Erst im Lauf der Zeit wird zum Gebot, was zuvor Erfahrung und Idee ist: die Erfahrung, selbst beschenkt zu sein, und die Idee, zu teilen. Wer weiß, dass er nicht alles verdient, was er bekommt, ist weise. Wer immer nur aufrechnet, Errungenes besorgt zusammenhält, wird ungern etwas hergeben. Schade, wenn einen ein verkrampftes Lebensgefühl hindert. Das ist etwas ganz anderes als sparsam zu leben, weil man sein Geld zusammenhalten muss.

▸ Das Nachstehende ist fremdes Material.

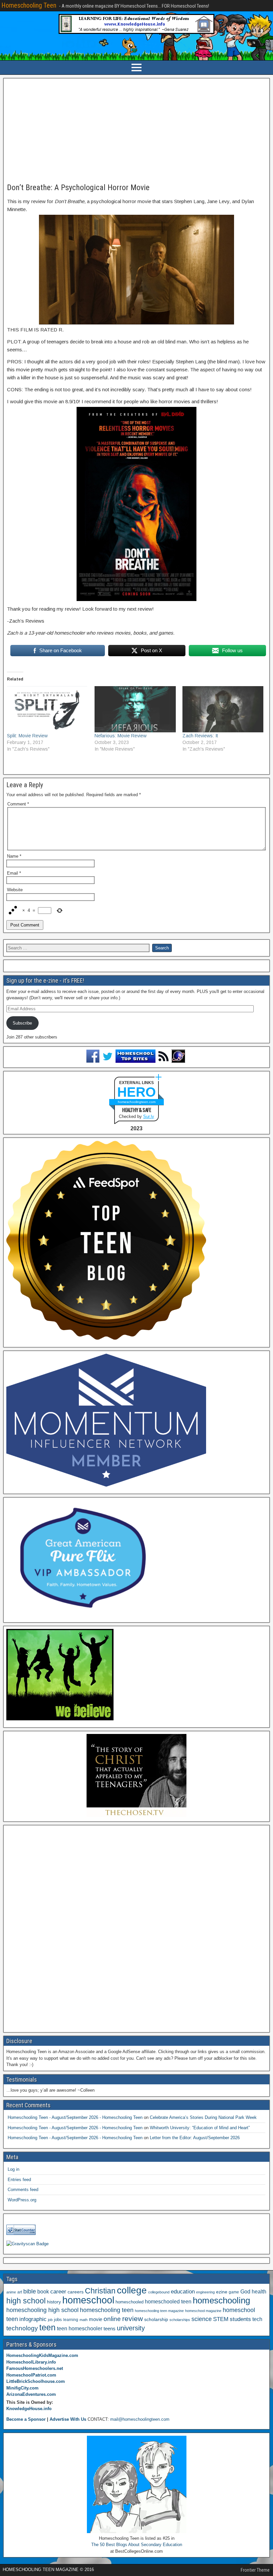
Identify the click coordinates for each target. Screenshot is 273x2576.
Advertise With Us (68, 2419)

Einen Unterschied aber gibt es beim Geben zwischen Arm und Reich: Als Jugendliche eine leidenschaftliche Sammlerin für Müttergenesungswerk und Brot für die Welt, habe ich die liebevolle biblische Geschichte vom Scherflein der Witwe immer wieder neu erlebt. Reiche gaben zum Teil beiläufig erhebliche Beträge aus ihrem Überfluss; Ärmere spendeten winzige Summen von dem Wenigen, das sie hatten, und verströmten sich dabei regelrecht . . . Manchmal passiert es, dass man sich überfallen fühlt von denen, die einem an den Geldbeutel wollen. Da darf man den Stil kritisieren, in dem man angesprochen wird. Es braucht beides: eine Kultur des Dankes, in der Spendefreudigkeit nicht als selbstverständlich, sondern als erfreulich betrachtet wird. Es braucht zudem Verständnis für die, die Geld sammeln ­ sie können sich nur selten Zurückhaltung auferlegen, weil sie immer um Leben kämpfen. Misstrauische Zeitgenossen, die ihr Geld sicher "angelegt" wissen wollen, können sich an das Deutsche Zentralinstitut für soziale Fragen wenden, das den Hilfsorganisationen, die solide arbeiten, ein Gütesiegel verleiht.

Möchte man Hilfe zur Selbsthilfe leisten?

Wer spenden möchte, sollte das in dem Bewusstsein tun, dass es ein Segen ist, spenden zu können und nicht auf Hilfe angewiesen zu sein. Schließlich kann man auch Maßstäbe entwickeln, nach denen man gibt. Möchte man Hilfe zur Selbsthilfe leisten, damit diejenigen, die etwas erhalten, irgendwann unabhängig weiterleben können? Deutschland hat nach dem Zweiten Weltkrieg solche Hilfe aus den USA empfangen ­ statt Vergeltung für unermessliche Verbrechen die Chance, ein demokratisches Land zu werden. Es ist im Interesse eines menschenwürdigen Miteinanders, andere Menschen und Länder nicht zu zertreten, sondern ihnen finanziell und ideell den aufrechten Gang zu ermöglichen.

Natürlich kann man auch jemanden unterstützen, der einem besonders am Herzen liegt: Kinder, die auf der Straße leben; Frauen, die auf den Strich gehen müssten, würden sie nicht durch Hilfsprojekte unterstützt; Schwangere in Konfliktsituationen, alte oder behinderte Menschen. Alle eigenen Kriterien für das Spenden sollten einen jedoch nie hindern, sich spontan anrühren zu lassen vom Elend, von der Schwäche eines Mitmenschen und einmal ganz anders als gewohnt zu geben, einfach, weil einem das Herz überfließt.

Und schließlich: Man darf sich selbst nicht vergessen. Nur wer in der Lage ist, sich selbst etwas zu gönnen, wird auch mit anderen großherzig umgehen können.